Background
Jose Reza Villegas died on November 16, 2021, when a tree fell on him while working on a bridge project near Orleans, Nebraska, within the scope of his employment with Bridges, Inc. Zurich American Insurance Co., the workers’ compensation carrier, paid death benefits to his widow, Adriana Martinez Villegas. Adriana, as administrator of Jose’s estate, pursued a third-party wrongful death claim against Adams Construction Co., the responsible party.
After an initial settlement demand of approximately $4,950,000, the claim settled for $3,000,000 on July 14, 2023. From that settlement, Adriana’s attorneys received one-third ($1,000,000) in fees, the adult children received $1,000,000 combined, and $100,000 was placed in trust pending determination of the workers’ compensation insurer’s subrogation claim. The remaining funds went to Adriana. The insurer sought to enforce its statutory subrogation interest under Nebraska Revised Statutes § 48-118.04, which requires “fair and equitable division” of settlement proceeds when parties cannot agree.
The Court’s Holding
The Nebraska Court of Appeals affirmed the district court’s distribution, finding no plain error. The district court awarded the insurer $27,612.21 for benefits already paid and $47,891.22 as a credit for future benefits, leaving $72,387.79 in trust for Adriana. The appellate court rejected two main challenges: (1) that the $3,000,000 settlement was not substantially undervalued, and (2) that the wrong weekly benefit rate was used in calculations.
On valuation, the court found no plain error in the district court’s finding that Adriana settled for approximately 30–40 percent of the claim’s actual value. An economist had calculated $2,707,181 in economic losses alone, and a reasonable demand could have reached $10,000,000. The court credited evidence that Adriana settled for less due to “political climate and other factors”—specifically, her testimony about racial discrimination and language barriers affecting her settlement decision.
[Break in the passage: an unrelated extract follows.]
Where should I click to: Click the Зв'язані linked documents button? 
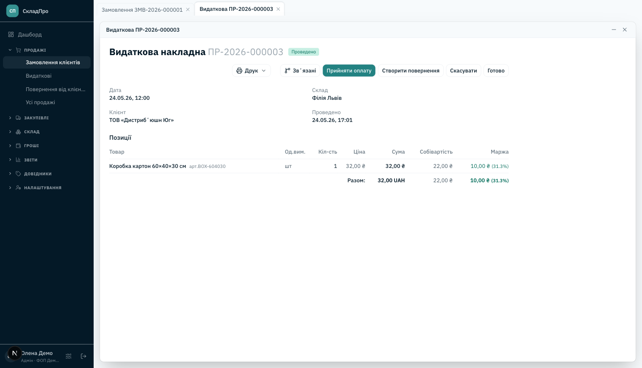(x=300, y=71)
On the benefit rate, the court found no error in using $266.04 (the rate actually paid to Adriana weeks before trial) rather than $610 (a rate the insurer claimed was correct but had never actually paid).
Key Takeaways
- Fair and equitable distribution of third-party settlement proceeds under § 48-118.04 does not require the employee to be “made whole” or proceeds to be split proportionately.
- Courts may consider the actual economic value of a claim and the extent to which a settlement represents a compromise, even when the claimant cites discrimination or other barriers as reasons for accepting a lower settlement.
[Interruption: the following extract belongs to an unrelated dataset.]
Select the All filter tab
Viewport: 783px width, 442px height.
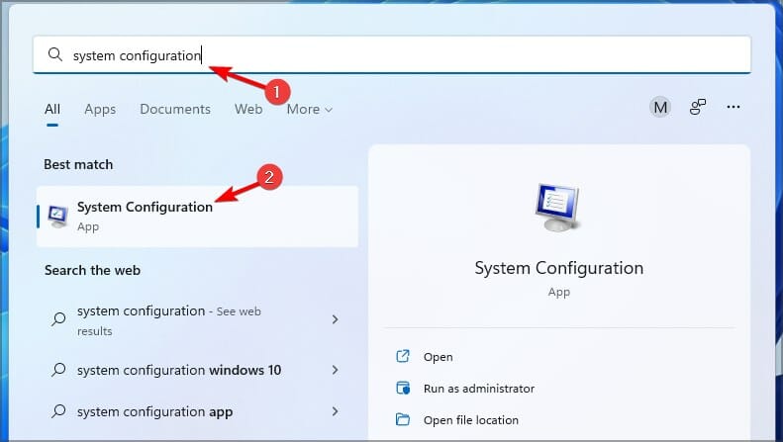52,109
- A workers’ compensation insurer’s statutory subrogation right is substantial but must be balanced against the employee’s recovery, including consideration of attorney fees and the insurer’s obligation to share in the cost of litigation that secured the recovery.
- Appellate review of settlement distribution proceeds involves a plain-error standard when the appellant fails to properly assign errors in its brief.
Why It Matters
This decision provides Nebraska practitioners clear guidance on applying the “fair and equitable” standard under § 48-118.04. Rather than mechanically calculating subrogation based on amounts paid, courts will examine whether a settlement was substantially discounted and apportion that discount equitably between the claimant and insurer. Notably, the court recognized that settlement decisions driven by discrimination or language barriers—factors beyond the claimant’s control—are relevant to a court’s equitable calculus. This approach protects widows and dependents from bearing the full burden of settlements made under systemic disadvantage.
The decision also clarifies that insurers cannot simply assert a higher benefit rate than the rate actually paid; they must provide evidence supporting their claim. Finally, by requiring insurers to contribute proportionately to attorney fees when they benefit from the recovery, the court prevents insurers from obtaining a windfall by piggy-backing on work done and paid for by the claimant’s counsel.